The world of Satisfy shifted. The interface vanished. The menus disappeared. Huroi was left with nothing but his thoughts and the cold, damp stone beneath him.

He knew the dangers. Long-term immersion in total darkness without social stimuli could lead to "Reality Dissociation." He might forget his own name. He might forget that he was a man in a high-tech capsule in Mongolia and believe he was truly a prisoner rotting in a medieval hole.

But then, he thought of the reward.

[Apostle of Justice's Partner]

[One who Overcomes Hardships]

[The 'Indomitable' stat will be opened.]

[The 'Courage' stat will be opened.]

'A partner,' Huroi thought, closing his eyes against the void. 'The quest says the Apostle of Justice will come. Who is he? Is it an NPC sent by the Earl? Or is it someone else?'

'Whoever you are,' Huroi prayed to the silence, 'hurry. I will wait for two hundred hours. I will not break. I will be the voice that calls the world to the truth. Just... don't let the silence be the last thing I hear.'

Outside the castle, the sun set over the jagged rooflines of Winston. Rabbit returned to his office to prepare for the tournament, a faint smirk of satisfaction on his face. The Mero Company felt they had silenced the last witness, erased the last loose thread.

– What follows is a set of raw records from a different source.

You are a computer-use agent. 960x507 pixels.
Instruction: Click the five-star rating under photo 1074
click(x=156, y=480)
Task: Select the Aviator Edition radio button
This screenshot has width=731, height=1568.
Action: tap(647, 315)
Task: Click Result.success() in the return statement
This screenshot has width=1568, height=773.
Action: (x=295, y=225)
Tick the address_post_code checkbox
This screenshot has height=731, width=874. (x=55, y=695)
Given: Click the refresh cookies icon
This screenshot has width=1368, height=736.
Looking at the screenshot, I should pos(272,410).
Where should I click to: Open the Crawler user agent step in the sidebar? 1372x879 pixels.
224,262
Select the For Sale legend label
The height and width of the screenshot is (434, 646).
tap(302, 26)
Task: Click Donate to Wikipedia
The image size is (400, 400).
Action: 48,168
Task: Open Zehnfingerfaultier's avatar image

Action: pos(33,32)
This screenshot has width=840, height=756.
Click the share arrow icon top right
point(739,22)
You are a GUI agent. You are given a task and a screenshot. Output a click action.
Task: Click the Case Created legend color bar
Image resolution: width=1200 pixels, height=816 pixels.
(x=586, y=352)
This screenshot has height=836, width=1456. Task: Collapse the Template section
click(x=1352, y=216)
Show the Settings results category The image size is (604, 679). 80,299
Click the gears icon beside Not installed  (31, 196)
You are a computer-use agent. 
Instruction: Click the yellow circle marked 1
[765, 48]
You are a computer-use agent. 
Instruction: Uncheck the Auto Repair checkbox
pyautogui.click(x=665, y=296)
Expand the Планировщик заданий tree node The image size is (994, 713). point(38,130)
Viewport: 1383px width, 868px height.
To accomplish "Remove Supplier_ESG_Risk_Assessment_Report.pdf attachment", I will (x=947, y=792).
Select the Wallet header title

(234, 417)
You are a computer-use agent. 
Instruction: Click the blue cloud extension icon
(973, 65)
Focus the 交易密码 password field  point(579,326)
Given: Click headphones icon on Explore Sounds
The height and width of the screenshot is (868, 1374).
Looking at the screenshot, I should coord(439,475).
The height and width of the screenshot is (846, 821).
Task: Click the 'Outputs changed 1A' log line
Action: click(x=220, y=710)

Inside the forge, the atmosphere was different. Grid was no longer crying. He was silent, moving with a mechanical, eerie efficiency. The news of Huroi's "disappearance" hadn't reached him yet, but he could feel the weight of the town square pressing in on the walls of the smithy.

Arthur stood in the center of the forge, his ruby eyes reflecting the dying embers of the furnace. He looked toward the castle, his gaze piercing through the stone walls as if he could sense Huroi's struggling consciousness in the deep dark.

"Huroi is a man of words," Arthur thought, his voice a low hum. "And sometimes, the only way to find the true value of your words is to spend time in a place where they have no meaning. He will endure. He has to if he break the shackles of the Orator class."

Arthur looked at the Sword Saint Candidate progress bar, it was a log way to reach Level 5 and the Sacrifice needed to trigger it was constantly grinding his way upward one step at a time.

Arthur knows, defeating Grid when he will become level 300 won't be easy, but perhaps, easy things aren't in the dictionary of Arthur.